3. Debt collection. Consumer protection laws “‘that establish the basic norms that undergird commercial transactions’ do not have more than an incidental effect on lending and thus escape preemption.”
Various products liability claims against both generic and brand-name drug manufacturers were found to be preempted in Johnson v. Teva Pharmaceuticals, No. 12-31011 (July 11, 2014). The Court relied on recent Circuit precedent after the Supreme Court’s opinion in Pliva, Inc. v. Mensing, 131 S. Ct. 2567 (2011). As to the brand defendants, the Court declined to certify “the question of whether a brand-name manufacturer can be held liable for injuries caused by a plaintiff’s ingestion of a generic product that was neither manufactured nor distributed by the brand-name manufacturer, reviewing several relevant considerations and authorities. A dissent would certify, seeing the issue as having “potentially grave ramifications” and taking a different view of the strength of the relevant authority.

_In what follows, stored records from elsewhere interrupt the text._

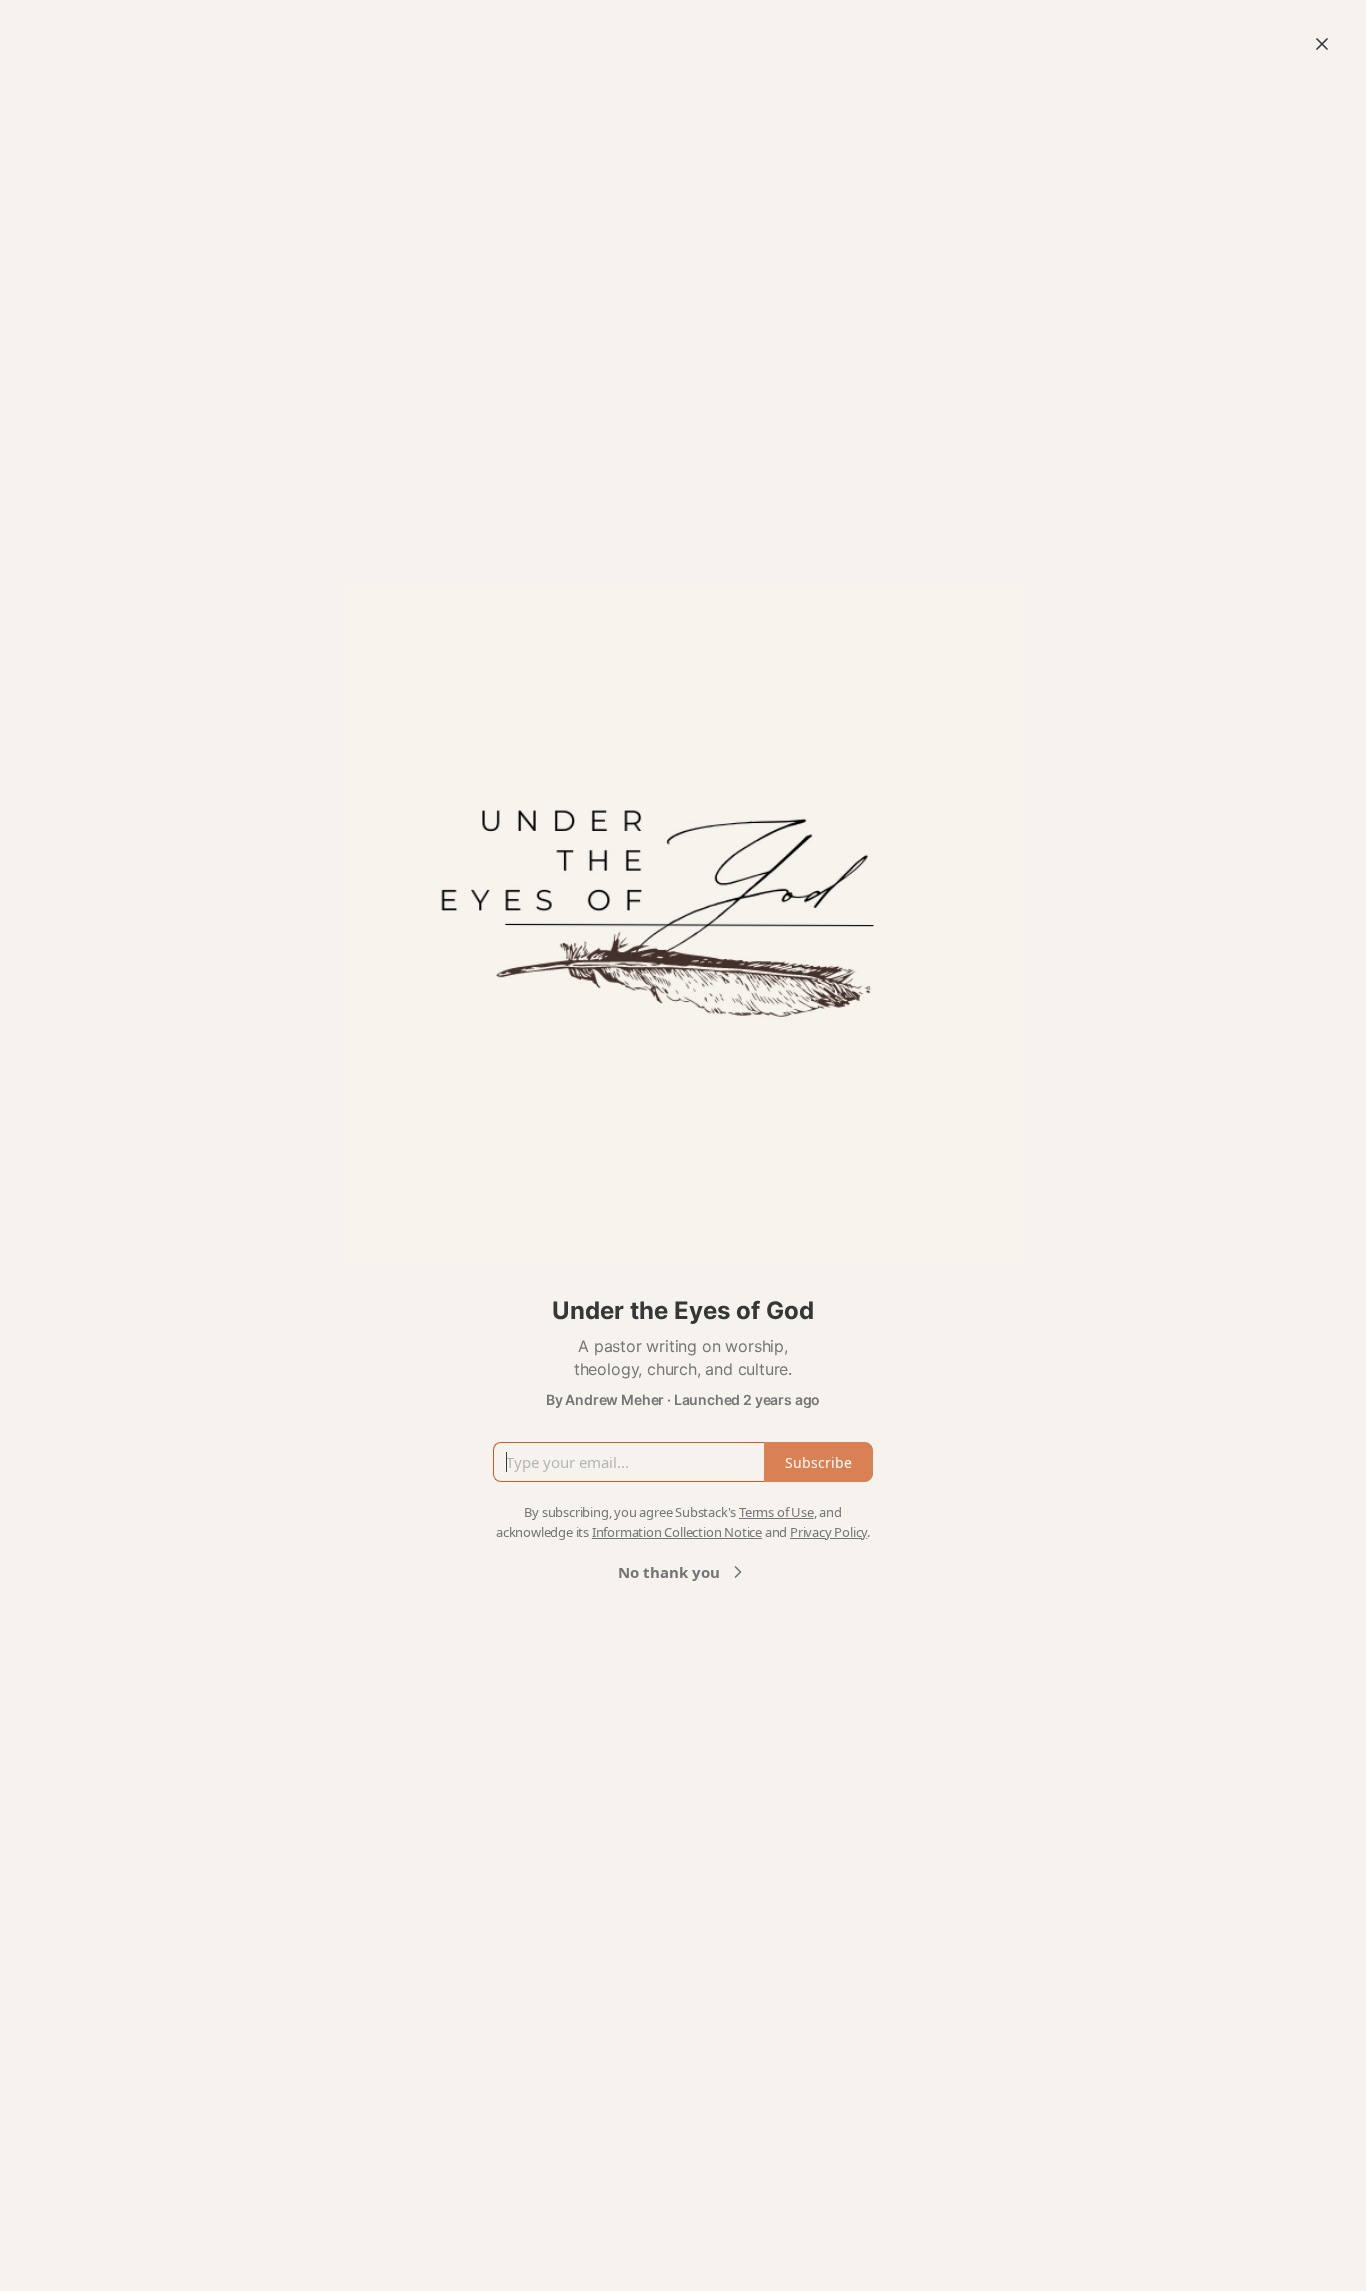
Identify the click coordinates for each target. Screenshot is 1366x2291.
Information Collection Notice (677, 1532)
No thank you (669, 1572)
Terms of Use (776, 1512)
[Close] (1322, 44)
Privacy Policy (828, 1532)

The plaintiff in McKay v. Novartis, Inc. challenged the dismissal on preemption grounds, by an MDL court in Tennessee, of products liability claims about drugs made by Novartis. No. 13-50404 (May 27, 2014). The Fifth Circuit rejected an argument about inadequate time to get certain medical records, noting that the plaintiffs “sought formal discovery of evidence that was available to them through informal means” (citing other cases from the Court on that general topic), and also observing that two years passed from the filing of suit until Novartis sought summary judgment. The Court also affirmed the MDL court’s grant of summary judgment on Texas state law grounds about a breach of warranty claim, finding inadequate notice; as an Erie matter: “the majority of Texas intermediate courts have held that a buyer must notify both the intermediate seller and the manufacturer.”

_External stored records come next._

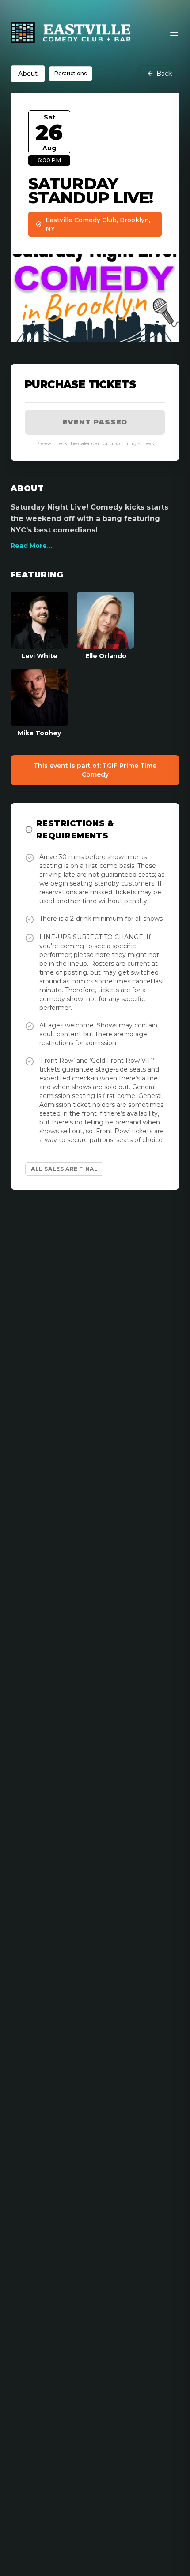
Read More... (31, 546)
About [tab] (28, 74)
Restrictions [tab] (70, 73)
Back (164, 74)
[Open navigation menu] (174, 32)
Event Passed (95, 422)
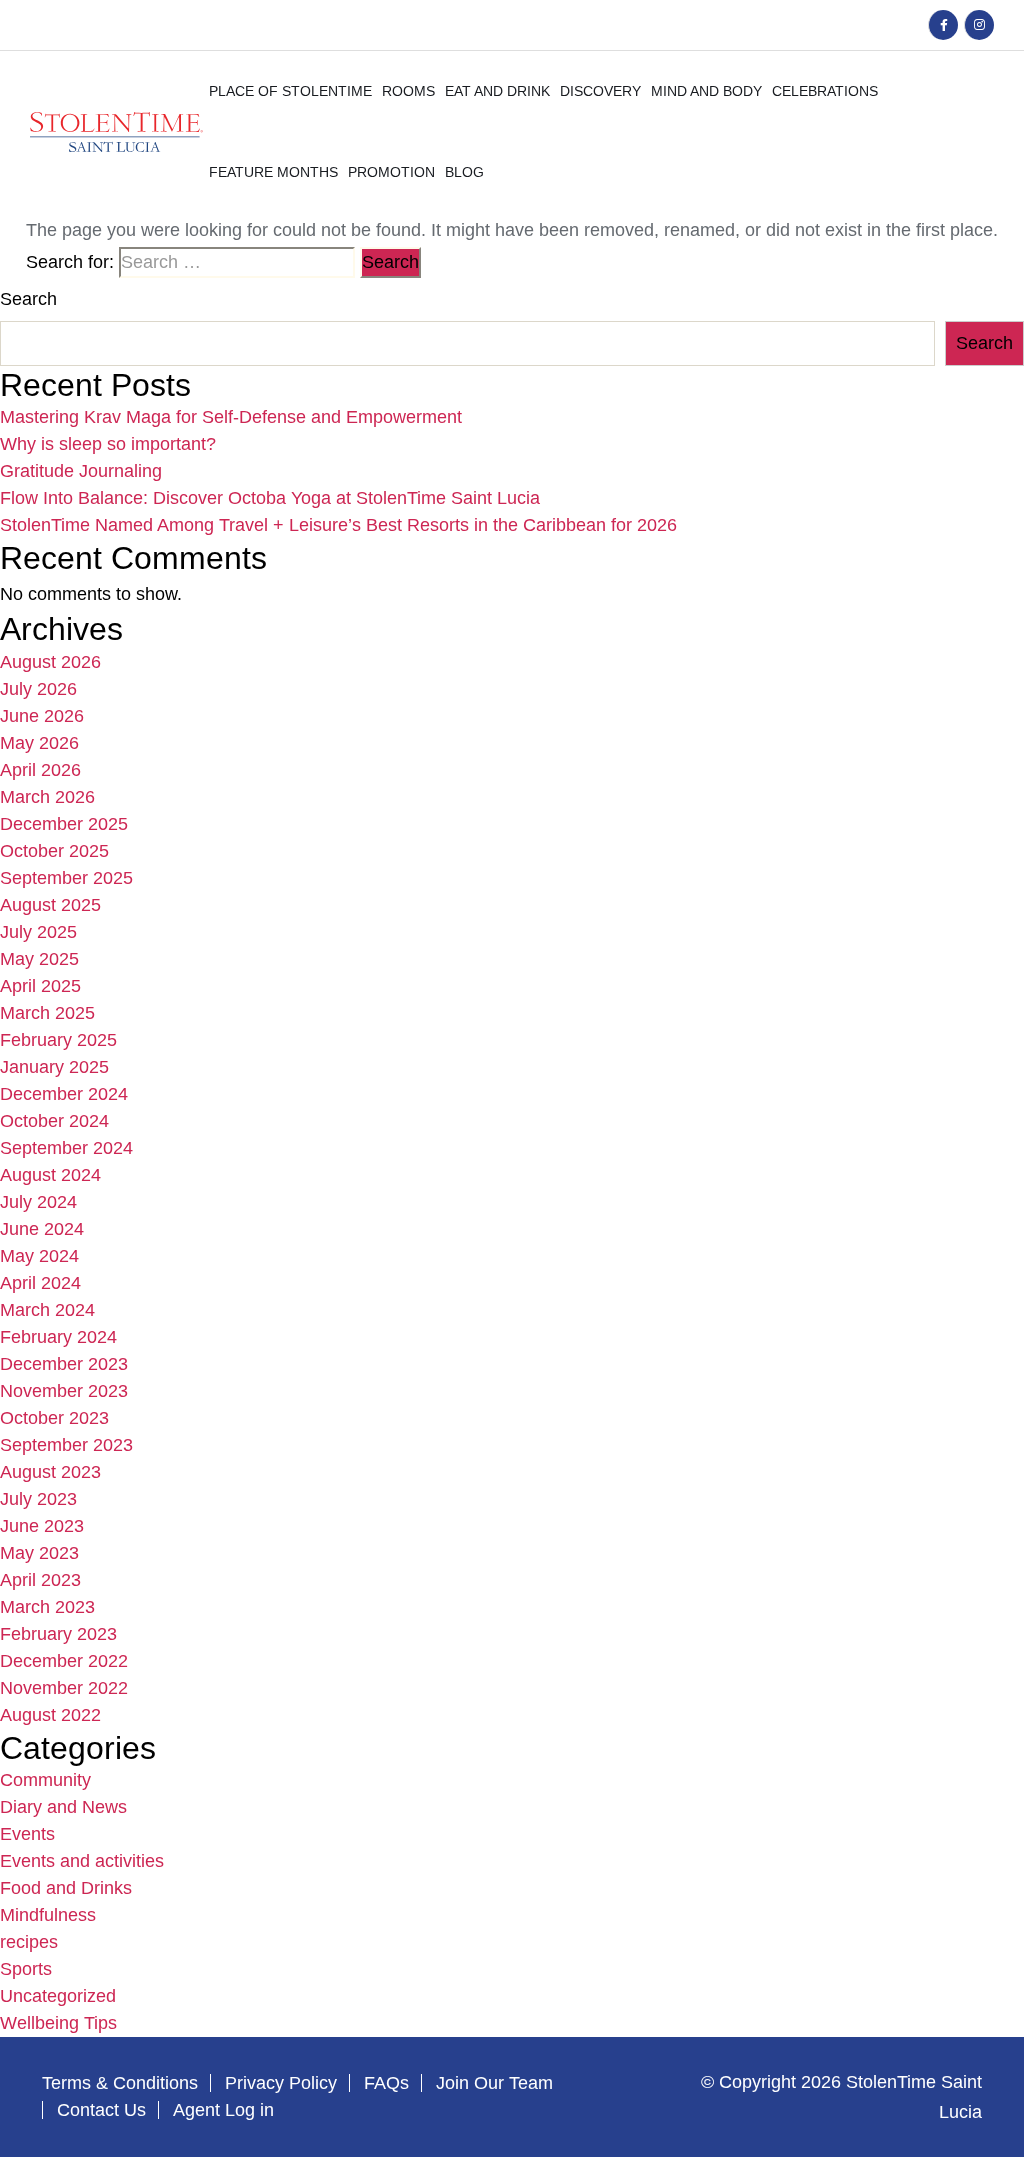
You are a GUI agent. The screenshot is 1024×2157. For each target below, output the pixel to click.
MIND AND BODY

Eckhardt v. Qualitest Pharmaceuticals reviewed tort claims under Texas law against generic drug manufacturers. No. 13-40151 (May 15, 2014). The Fifth Circuit found that labeling claims were preempted under PLIVA, Inc. v. Mensing, 131 S. Ct. 2567 (2011), and products liability claims were preempted under Mutual Pharmaceutical Co. v. Bartlett, 133 S.Ct. 2466 (2013). Misrepresentation claims against brand-name drug manufacturers were rejected under state law for lack of a duty from them to generic-drug users. Law360 provides some further discussion.
Several Louisiana parishes sought damages under a state statute for damages arising from the Deepwater Horizon incident. In re Deepwater Horizon, No. 12-30012 (Feb. 24, 2014). Condensing a much more nuanced opinion — the Fifth Circuit held that the claims were preempted by the Clean Water Act under International Paper v. Oulette, 479 U.S. 481 (1987), because the pollution arose from a source outside Louisiana. The Court rejected arguments that the Oil Pollution Act of 1990 (prompted by the Valdez disaster) changed that analysis, and concluded that the Supreme Court ruled consistently with this result in Arkansas v. Oklahoma, 503 U.S. 91 (1992).
In a straightforward analysis of “conflict preemption,” the Fifth Circuit agreed that the Federal Power Act (the enabling statute for FERC) “preempts property damage claims under state law where the claim alleges negligence for failing to act in a manner FERC expressly declined to mandate while operating a FERC-licensed project.” Simmons v. Sabine River Authority, No. 12-30494 (Oct. 9, 2013). Here, plaintiffs claimed damages from flooding after spillway gates along the Sabine River were opened in late 2009; the Court concluded that the claims “infringe on FERC’s operational control” because “FERC, not state tort law, must set the appropriate duty of care for dam operators.”